Top of Selected text
The HF2− anion is of significant structural and theoretical interest. It is a classic example for semi-ionic three-centre four-electron bonding (Pimentel, 1951) and exhibits the strongest known hydrogen bond (Williams & Schneemeyer, 1973) which, depending on the symmetry of the surrounding crystal field, can be either symmetric or asymmetric (Lautie et al., 1984). Typical dissociation energies reported for the bifluoride anion exceed 24 kcal/mol.
Both symmetry-independent anions in the crystal of (I) deviate significantly from linearity and have the H atom in an off-centred position, as shown by the F—H···F angles and the F—H and H···F distances (Table 2). This geometry compares well with that established by other studies (Denne & Mackay, 1971; Whittlesey et al., 1997; Williams & Schneemeyer, 1973) but is different from the D∞h geometry of the isolated ion as given by good quality ab initio calculations using extended basis-sets (Heidrich et al., 1993). In a few salts in which the bifluoride anion is under the influence of a highly symmetrical crystal field, such as in tetramethylammonium bifluoride (Wilson et al., 1989) and alkali bifluorides (Rush et al., 1972), such a symmetric FHF− anion has been observed.
Bottom of Selected text
Top of Supplied data
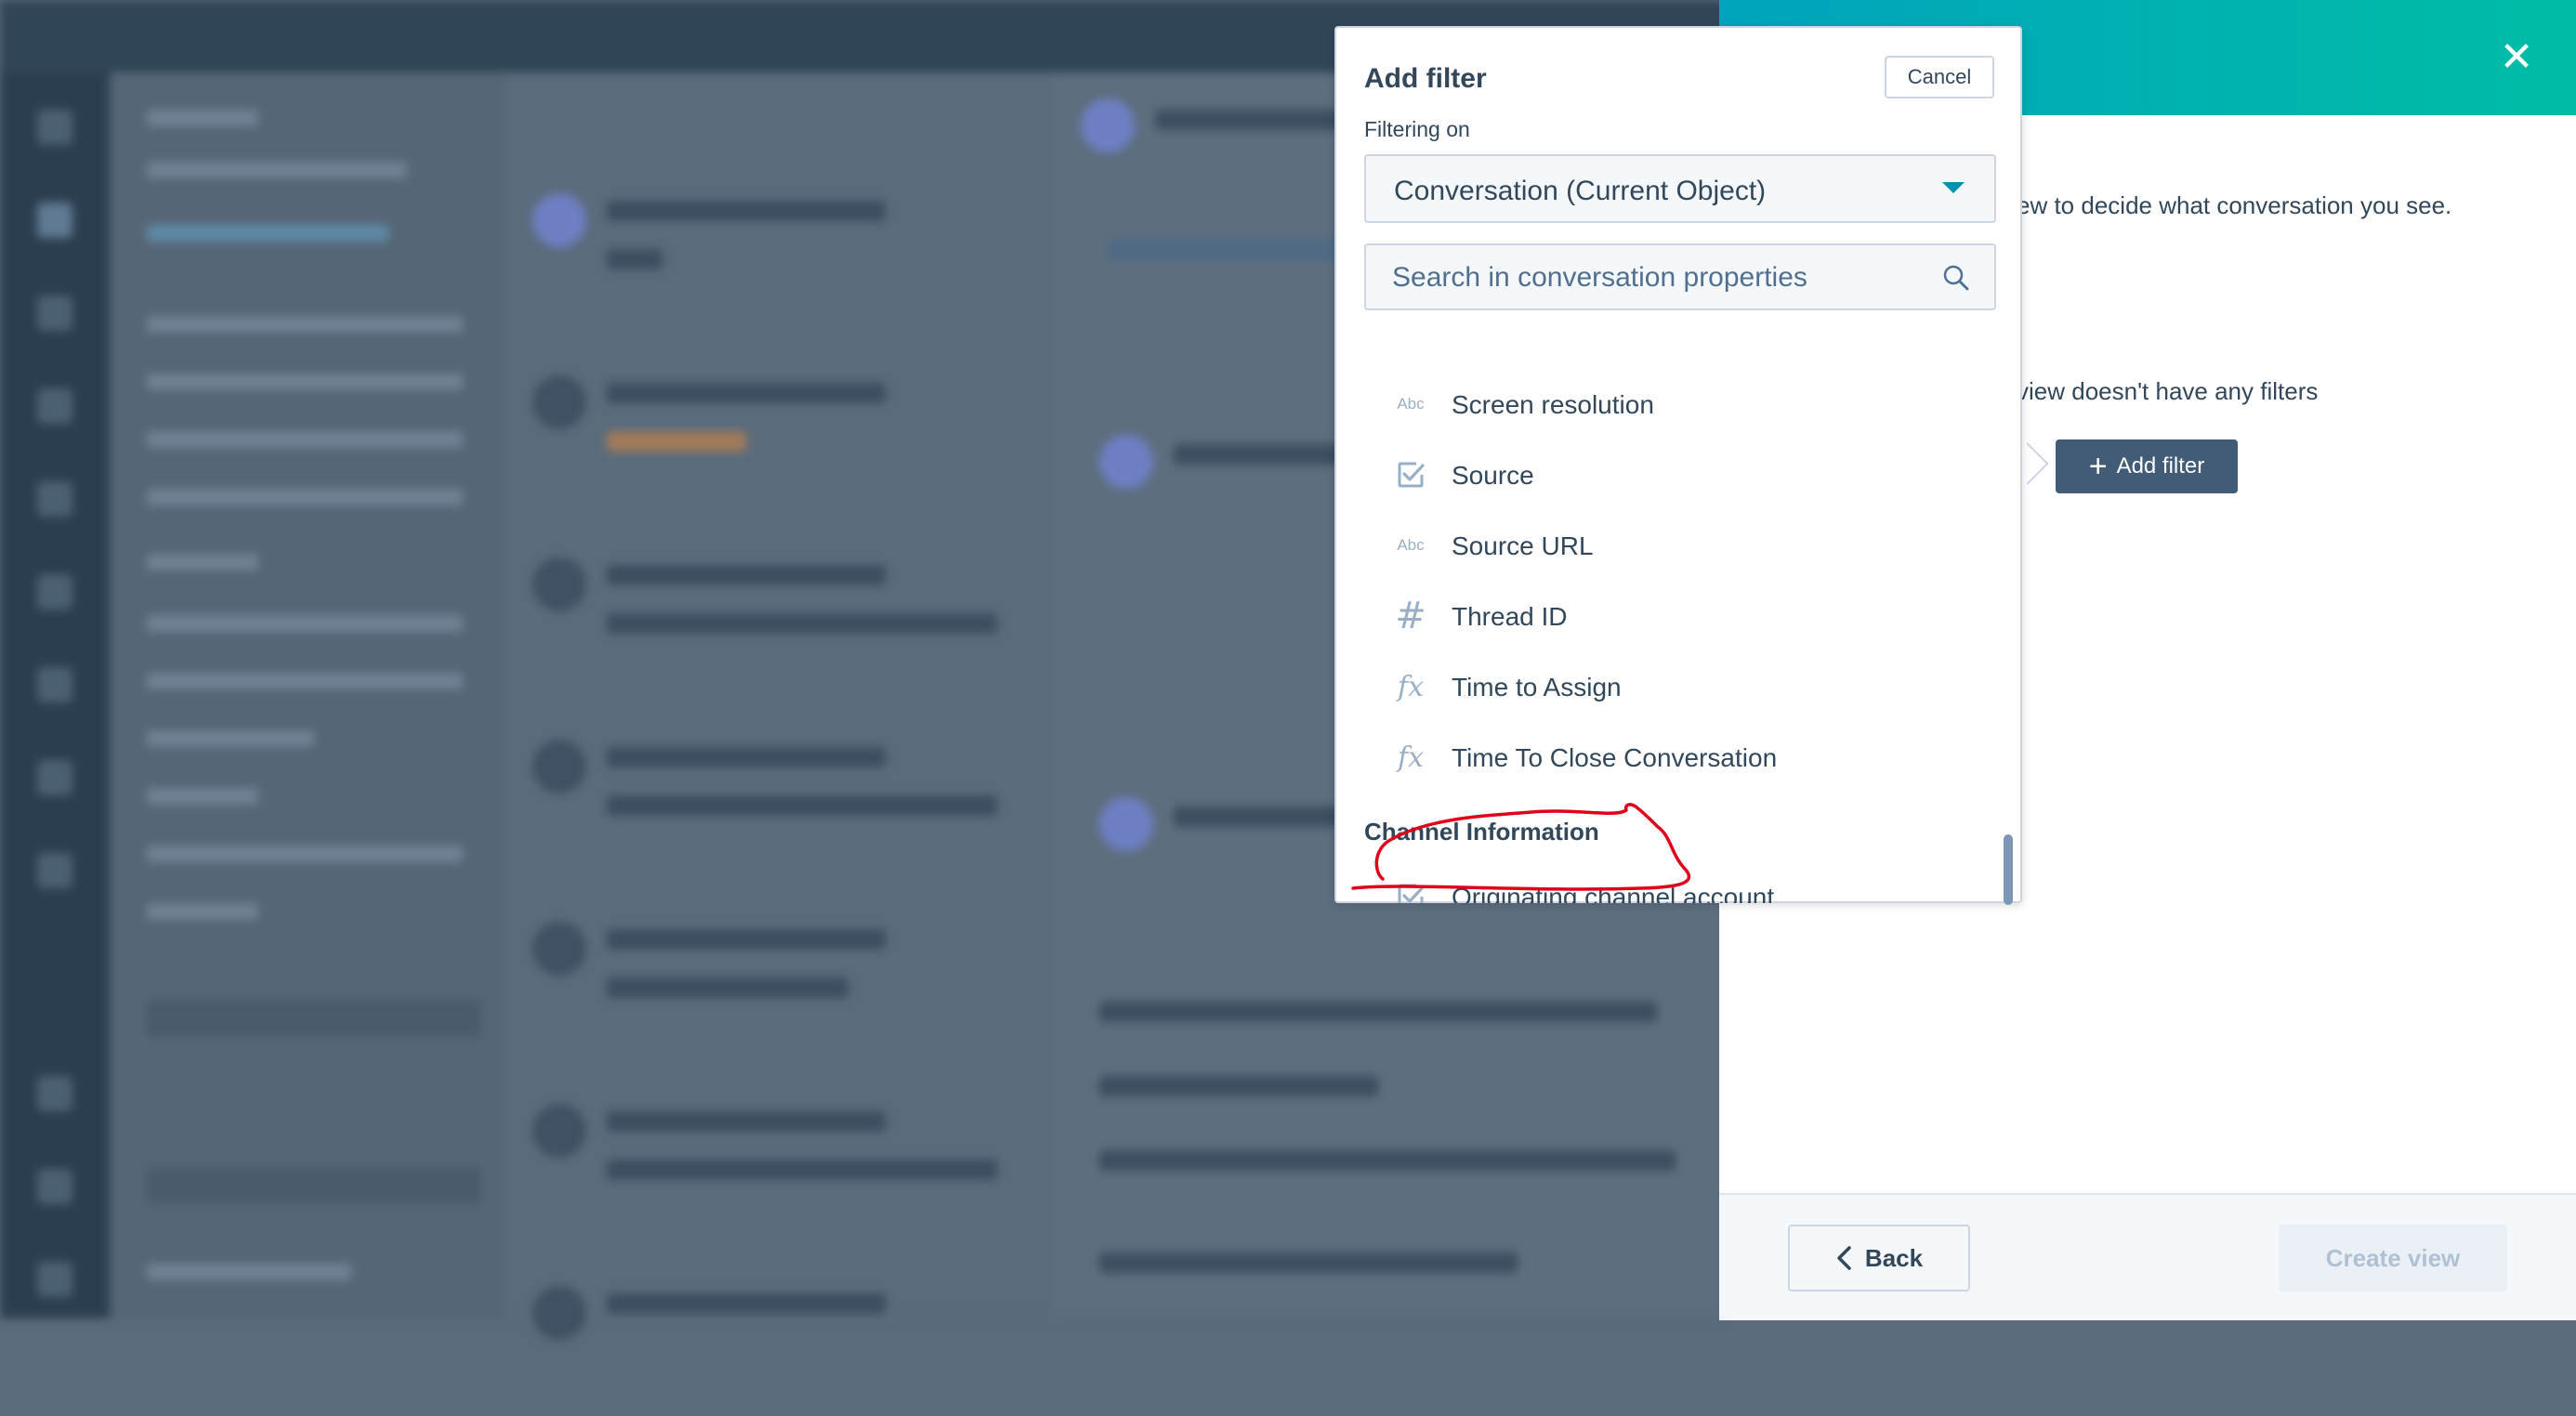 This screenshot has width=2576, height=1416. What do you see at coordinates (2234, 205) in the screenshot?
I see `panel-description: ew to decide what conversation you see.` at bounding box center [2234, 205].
Bottom of Supplied data
Top of Supplied data
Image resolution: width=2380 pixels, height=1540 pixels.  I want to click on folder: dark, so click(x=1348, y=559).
Bottom of Supplied data
* _Job_: Continue the bifluoride anion passage above, picking up after its last sentence.

* _Answer box_:
The F···F distances for the two bifluoride anions are 2.248 (3) and 2.233 (2) Å, for ions F1—H1···F3− and F2—H2···F4−, respectively. These values are considerably less than twice the van der Waals radius of fluorine (1.4 Å), as expected from a very strong hydrogen bond. These F···F distances are the shortest reported for asymmetric bifluoride anions and are only slightly larger than the absolute shortest value reported for the symmetric anion in tetramethyl ammonium bifluoride [2.213 (4) Å; Wilson et al., 1989]. The experimental value for the anionic F···F distance obtained in the gas phase from infrared diode laser spectroscopy is 2.27771 (7) Å (Kawaguchi & Hirota, 1986). There has also been much theoretical effort in ab initio calculations of the ground state geometry and vibrational properties of the bifluoride anion. For the isolated symmetric anion a range of values [2.256–2.298 Å] for the F···F distance has been reported. In a recent calculation (Heidrich et al., 1993) for the (HF)3 molecule, which may be partitioned into the two conceivable subunits FH2+ and F2H−, the bifluoride anion deviates 27.7° from the linear geometry and the F···F distance is 2.255 Å.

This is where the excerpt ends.